Mission for Colorado veterans back home: standing up for endangered species

Liz O’Herrin Lee of Denver smiles during a hike among the Rocky Mountains. She’s among Colorado veterans standing up for the Endangered Species Act. Photo Courtesy: The Gazette

Liz O’Herrin Lee was riding in the back of the truck, bumping through the Iraqi desert, on her way to do maintenance on bombs before they were loaded into F-16s, as was her job with the Air National Guard.

“Everything was gray,” she recalled. “The trees, the roads, the buildings. The grass was covered in dust.”

Then, suddenly, “a spark of color.”

A butterfly alighted on her leg. It was like the butterflies she watched in her mom’s garden back in Wisconsin.

Later, in an essay, O’Herrin Lee wrote of her silent wish for the visitor: “Go far away from here.”

She managed to escape, too. Back in the states, she embarked on a salmon fishing trip in Alaska.

“Just to be in such wild country just a couple months after I got back from being mortared in Iraq,” she said, “it was just sort of this gigantic reset button.”

O’Herrin Lee, now living in Denver, continues a mission — an unlikely one, perhaps, that she shares with fellow Colorado veterans:

To stand up for the Endangered Species Act.

Urged last year by what scientists found to be an ongoing extinction crisis in the animal kingdom, the nonprofit, nonpartisan Vet Voice Foundation rallied a dozen service people in the fall to meet with lawmakers in the nation’s capital. In light of rollbacks to the ESA, the foundation considered the administration guilty of “reckless attacks” on imperiled creatures.

“Our goal was to be nontraditional environmental advocates,” said Kate Holt, the organization’s California-based Western states director, with eight years in the Army Reserve.

Holt found several like-minded military people, those who “believe protecting our lands is a patriotic duty.” She spoke with men and women like her who, after deployments to the Middle East, came home to discover, as she put it, “a newfound appreciation for these lands and animals.”

One of those was Sara Poquette of Colorado Springs. When the Air National Guard veteran returned from Iraq, the outdoors “brought me back from a mindset of war and PTSD,” she said.

Poquette found purpose continuing her duty here: advocating “for things that make America America.” That included the animals.

The calling is the same for Ricardo Chavez of Black Forest, with 21 years in the Army. He was there in Washington, D.C., last fall to share his worries.

He had a young son back home who loved the mountains as much as he did, along with the wildlife that made trips even more special. Would they be there in the future?

“I understand (Donald Trump’s) position as president, and I don’t negate the fact that he’s the man in charge,” Chavez said in an interview. “But in regards to the ESA, I think the administration does not care to fully invest in the ESA at all.”

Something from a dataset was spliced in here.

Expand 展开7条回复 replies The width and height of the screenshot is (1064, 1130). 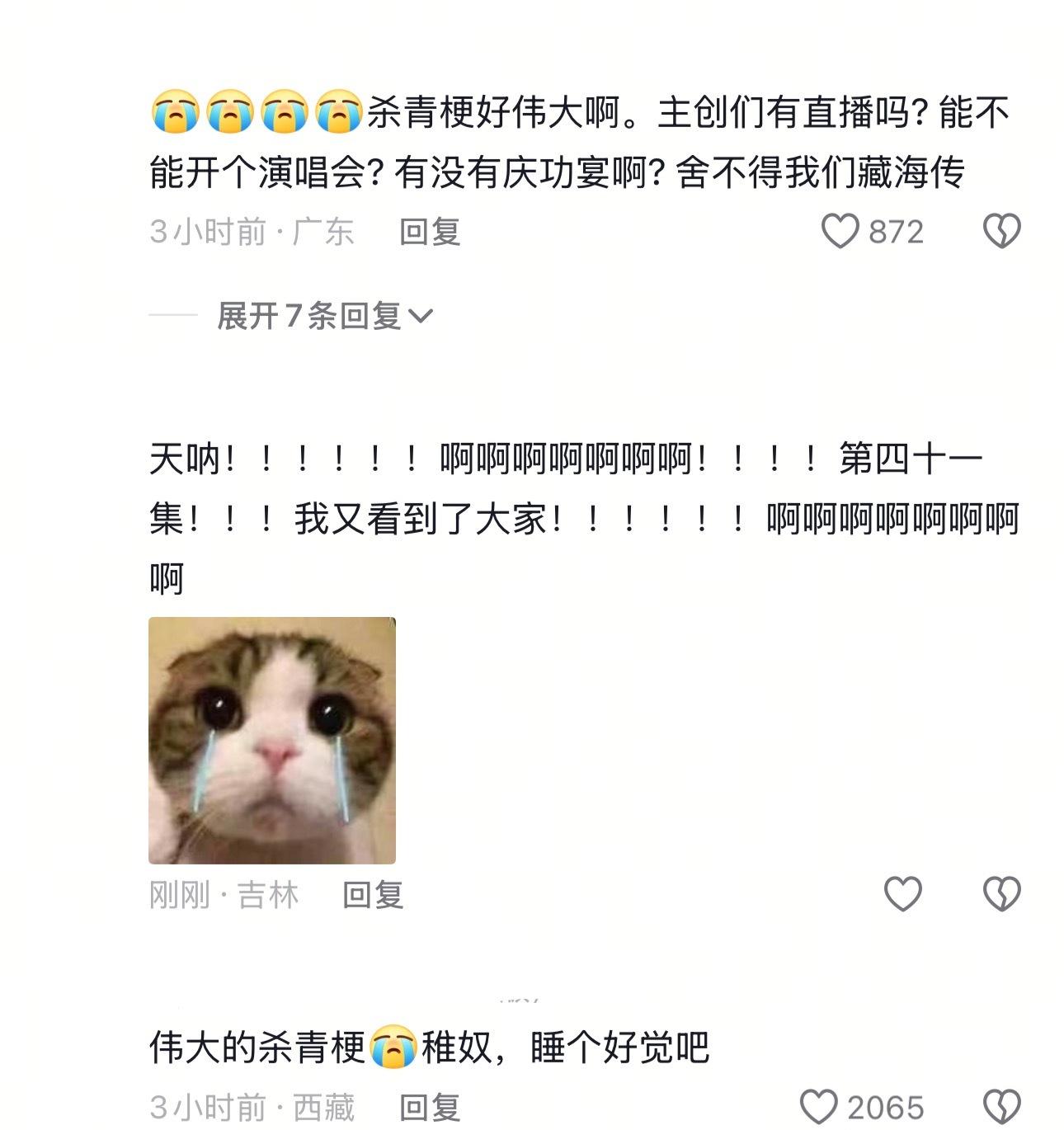(x=324, y=316)
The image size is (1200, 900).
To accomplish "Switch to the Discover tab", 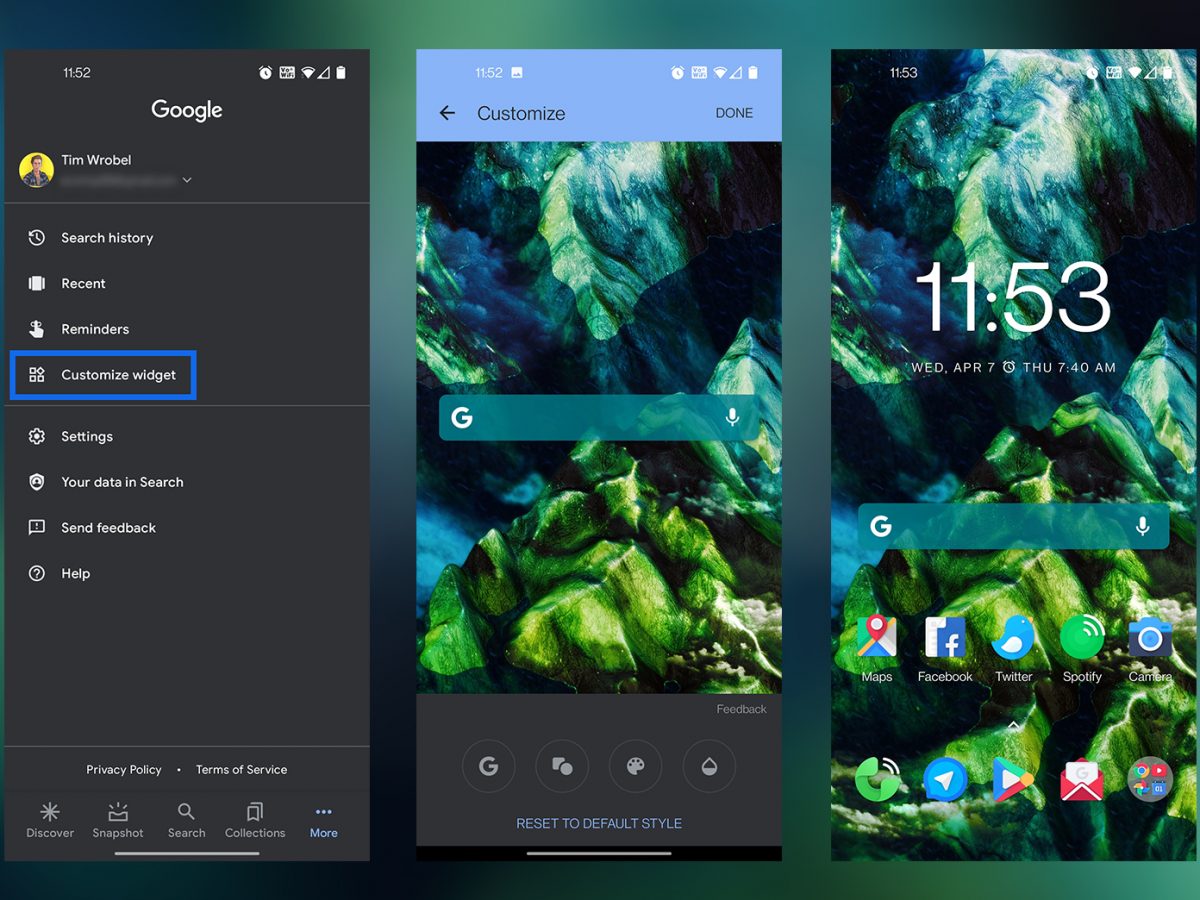I will click(x=50, y=820).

Critics — 22 states’ attorneys general filed a lawsuit — saw last year’s rollbacks as favoring corporate interests over fragile habitats. By weakening provisions, red tape would be cut for development and oil and gas exploration, they argued, while Trump’s commerce of secretary called the changes “within the president’s mandate of easing the regulatory burden on the American public, without sacrificing our species’ protection and recovery goals.”

O’Herrin Lee is unconvinced. A butterfly, the Uncompahgre fritillary, is among Colorado’s endangered species. A small creature, sure, but no less capable of stirring wonder — as that one did in the dreary desert years ago.

“If we’re not careful in how we protect it,” O’Herrin Lee said, “it’s very easy to chip away at that, and before we know it, we won’t have what we once took for granted.”